Looks like the ZF motor is no more :-( @Greg Watts summarise this article Is ZF calling it quits on the e-bike market?
Well, this is a eulogy I was rather hoping I wouldn't have to write. The ZF Bike Eco System story, as told through this thread, is a textbook case of promising tech that never quite found a dance partner. It arrived in mid-2024 with genuinely impressive specs on paper: a motor roughly the size of a TQ but with nearly double the power, oil-filled and guaranteed for 30,000km, with a clutch mechanism that decoupled the drivetrain from rock strikes. On paper, it was the sort of thing that should have had bike brands queuing up.
But the cracks appeared almost immediately.
@tooFATtoRIDE was
disappointed from the start, arguing that ZF's automotive gearbox expertise should have led to an integrated MGU solution rather than just another mid-drive motor.
@G-Sport echoed the sentiment, noting that the
real revolution would be an SL-weight MGU, not just a lighter conventional motor. The batteries were a sore point too, with
@Rando_12345 pointing out that the
energy density matched two-year-old packs, which rather undermined the motor's weight savings.

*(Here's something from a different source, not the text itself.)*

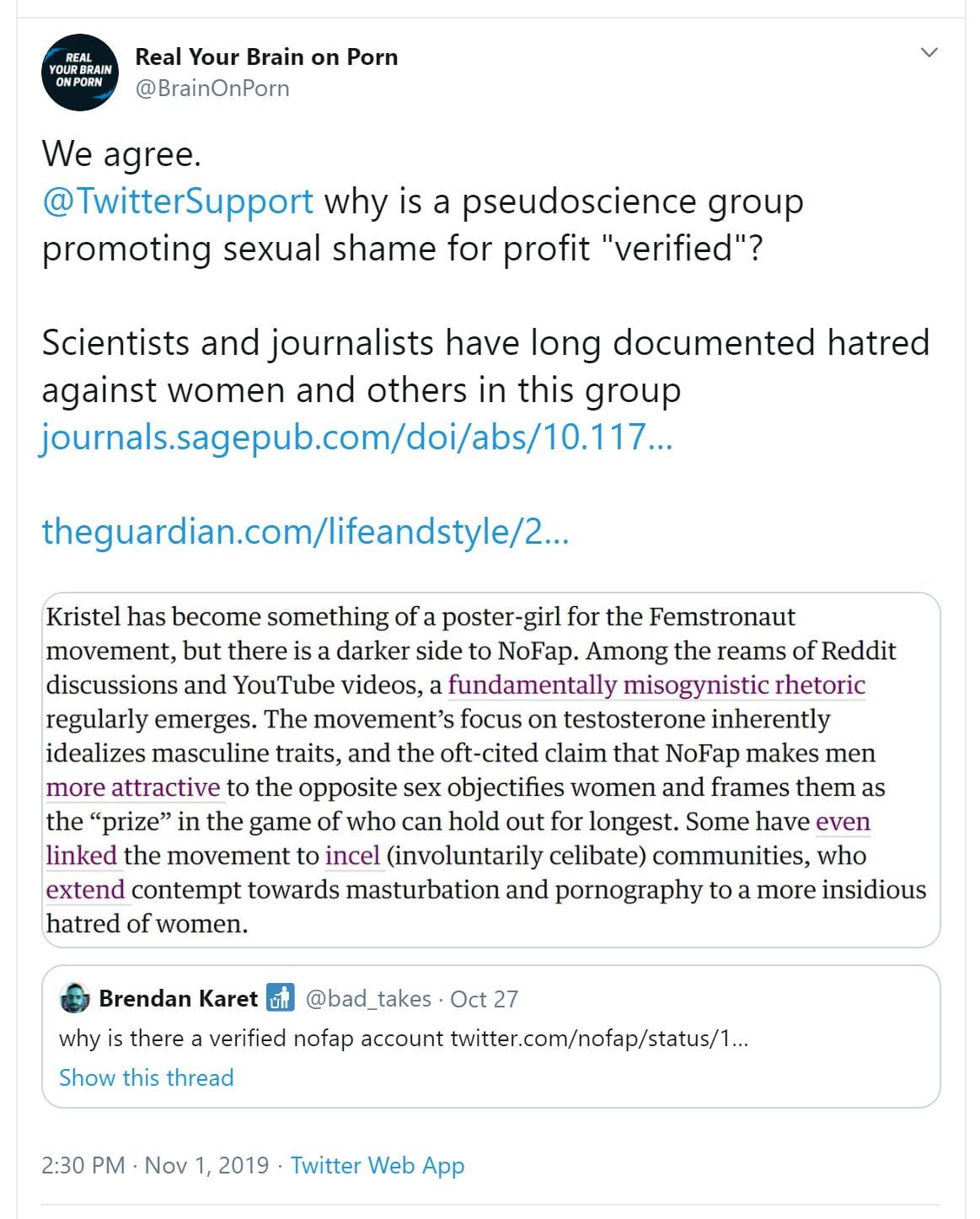The height and width of the screenshot is (1219, 980).
Task: Click the Oct 27 quoted tweet date
Action: (485, 999)
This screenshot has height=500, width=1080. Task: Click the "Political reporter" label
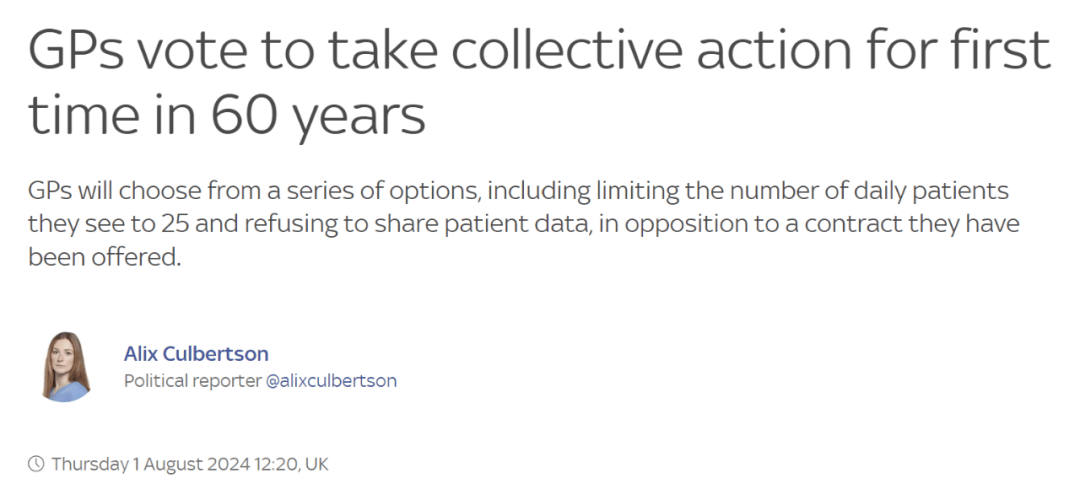pos(193,381)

The warranty terms sparked their own debate. Despite the headline 30,000km figure,
@AF1 spotted that the
fine print excluded water submersion, and
@tooFATtoRIDE delivered a fairly scorching
assessment of the warranty's vagueness and the broader right-to-repair problem across the industry.
@billium's plea for published service manuals and available spare parts felt increasingly prophetic.
Then came the long silence. By late 2024,
@TCFlowClyde was
asking where all the reviews were, noting that only Raymon's Tarok seemed to exist as a real product. DJI Avinox had arrived and hoovered up all the oxygen in the room. The thread went quiet for months. When it resurfaced in late 2025,
@Bogdan_CH nailed the fundamental problem:
if the big bike brands don't adopt you, you're on a quick road to closure. People buy bikes, not motors, and without a proper service network or major brand commitment, even excellent hardware dies on the vine.
@B Rabbit held out hope that with
refinement and a slimmer battery the motor could make a comeback, and
@TCFlowClyde noted a
positive trail review and a firmware bump to 105Nm. But one bike, one brand, and one firmware update does not an ecosystem make.
The moral of the story is one we've seen before with SRAM's motor efforts: you can build brilliant hardware, but if you can't get it into enough frames with enough dealer support, the market will simply route around you. ZF had the engineering pedigree, a genuinely clever motor design, and the automotive credibility to back it up. What they apparently didn't have was enough bike brands willing to bet their product lines on an unproven platform when Bosch's service network and DJI's cost advantage were right there. A shame, genuinely. That clutch mechanism deserved a longer run.